Puligny-Montrachet

 
Opulent, Round, Structure

Renowned Burgundy critic Clive Coates once wrote: “Puligny-Montrachet is the greatest white-wine commune on earth.” Everyone kneels at the altar of the Grand Crus. If Burgundy is poker, Puligny got dealt a royal flush: Montrachet, Bâtard, Bienvenues, and Chevalier. Nothing beats those kingly vineyards in terms of complexity, richness, expression, and price.

But welcome to a sad reality. It’s hard to have conversations about Puligny’s great Grand Crus anymore when so few people get to drink them. Accessible only to the extremely wealthy and the sommeliers who serve them, these are beasts now very rarely seen in the field. The same goes for Puligny’s great Premier Crus - Cailleret, Clavoillon, Folatieres, Combettes. What’s left to taste is Puligny village, a rather sparse set of wines that lack the affordability and accessibility of wines from neighboring Meursault and Chassagne.

######

[Required actions]
**a)** Transcribe the passage on Puligny-Montrachet between "Renowned Burgundy critic" and "Meursault and Chassagne.", inclusive.
**b)** In the passage on Puligny-Montrachet, which four Grand Cru vineyards make up the "royal flush" Puligny was dealt?

[The data]
######

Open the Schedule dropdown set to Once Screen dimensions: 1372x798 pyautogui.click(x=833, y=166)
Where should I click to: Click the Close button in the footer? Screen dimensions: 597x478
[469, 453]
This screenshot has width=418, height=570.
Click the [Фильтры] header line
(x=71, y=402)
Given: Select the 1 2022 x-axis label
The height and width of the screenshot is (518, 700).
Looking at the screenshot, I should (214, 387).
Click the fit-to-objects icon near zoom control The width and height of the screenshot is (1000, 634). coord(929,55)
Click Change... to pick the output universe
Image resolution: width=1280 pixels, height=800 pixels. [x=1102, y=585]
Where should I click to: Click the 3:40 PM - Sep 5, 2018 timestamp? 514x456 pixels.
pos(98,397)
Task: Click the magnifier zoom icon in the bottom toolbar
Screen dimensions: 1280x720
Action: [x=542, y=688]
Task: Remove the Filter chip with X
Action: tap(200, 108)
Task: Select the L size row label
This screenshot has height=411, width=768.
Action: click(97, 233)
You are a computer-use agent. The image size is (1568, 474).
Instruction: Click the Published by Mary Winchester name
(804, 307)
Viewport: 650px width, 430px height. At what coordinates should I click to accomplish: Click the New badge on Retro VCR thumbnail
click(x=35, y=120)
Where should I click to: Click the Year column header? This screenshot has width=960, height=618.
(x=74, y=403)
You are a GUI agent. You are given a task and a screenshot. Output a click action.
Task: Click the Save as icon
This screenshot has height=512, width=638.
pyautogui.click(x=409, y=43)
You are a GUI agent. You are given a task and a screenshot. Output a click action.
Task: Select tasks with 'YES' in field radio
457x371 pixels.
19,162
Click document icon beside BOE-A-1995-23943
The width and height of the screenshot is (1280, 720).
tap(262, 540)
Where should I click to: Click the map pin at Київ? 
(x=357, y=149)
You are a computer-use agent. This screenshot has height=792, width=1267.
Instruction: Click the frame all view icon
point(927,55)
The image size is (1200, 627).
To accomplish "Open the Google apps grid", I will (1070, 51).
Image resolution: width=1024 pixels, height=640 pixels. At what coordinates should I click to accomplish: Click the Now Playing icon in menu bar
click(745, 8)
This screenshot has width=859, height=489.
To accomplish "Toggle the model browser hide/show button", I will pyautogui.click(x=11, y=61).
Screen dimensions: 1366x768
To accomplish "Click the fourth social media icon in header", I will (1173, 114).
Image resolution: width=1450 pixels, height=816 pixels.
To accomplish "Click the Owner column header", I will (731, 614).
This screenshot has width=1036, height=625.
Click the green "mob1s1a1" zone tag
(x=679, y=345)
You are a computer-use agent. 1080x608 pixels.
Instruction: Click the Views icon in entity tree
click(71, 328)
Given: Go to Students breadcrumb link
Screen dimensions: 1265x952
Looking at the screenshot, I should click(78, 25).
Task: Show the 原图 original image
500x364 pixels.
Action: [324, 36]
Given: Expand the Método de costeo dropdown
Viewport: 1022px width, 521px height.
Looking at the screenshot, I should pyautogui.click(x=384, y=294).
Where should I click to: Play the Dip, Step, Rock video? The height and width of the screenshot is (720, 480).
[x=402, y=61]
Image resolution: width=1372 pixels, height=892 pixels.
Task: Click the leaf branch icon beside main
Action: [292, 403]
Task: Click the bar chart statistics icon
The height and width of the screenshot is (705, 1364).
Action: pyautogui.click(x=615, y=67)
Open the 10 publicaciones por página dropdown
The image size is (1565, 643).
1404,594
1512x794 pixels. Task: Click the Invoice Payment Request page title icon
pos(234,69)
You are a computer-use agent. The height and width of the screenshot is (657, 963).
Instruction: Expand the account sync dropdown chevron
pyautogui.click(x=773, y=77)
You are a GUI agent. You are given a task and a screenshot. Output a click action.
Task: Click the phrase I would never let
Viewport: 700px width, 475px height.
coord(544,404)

######

[Answers for the tasks]
**a)**
Renowned Burgundy critic Clive Coates once wrote: “Puligny-Montrachet is the greatest white-wine commune on earth.” Everyone kneels at the altar of the Grand Crus. If Burgundy is poker, Puligny got dealt a royal flush: Montrachet, Bâtard, Bienvenues, and Chevalier. Nothing beats those kingly vineyards in terms of complexity, richness, expression, and price.

But welcome to a sad reality. It’s hard to have conversations about Puligny’s great Grand Crus anymore when so few people get to drink them. Accessible only to the extremely wealthy and the sommeliers who serve them, these are beasts now very rarely seen in the field. The same goes for Puligny’s great Premier Crus - Cailleret, Clavoillon, Folatieres, Combettes. What’s left to taste is Puligny village, a rather sparse set of wines that lack the affordability and accessibility of wines from neighboring Meursault and Chassagne.

**b)** Montrachet, Bâtard, Bienvenues, and Chevalier.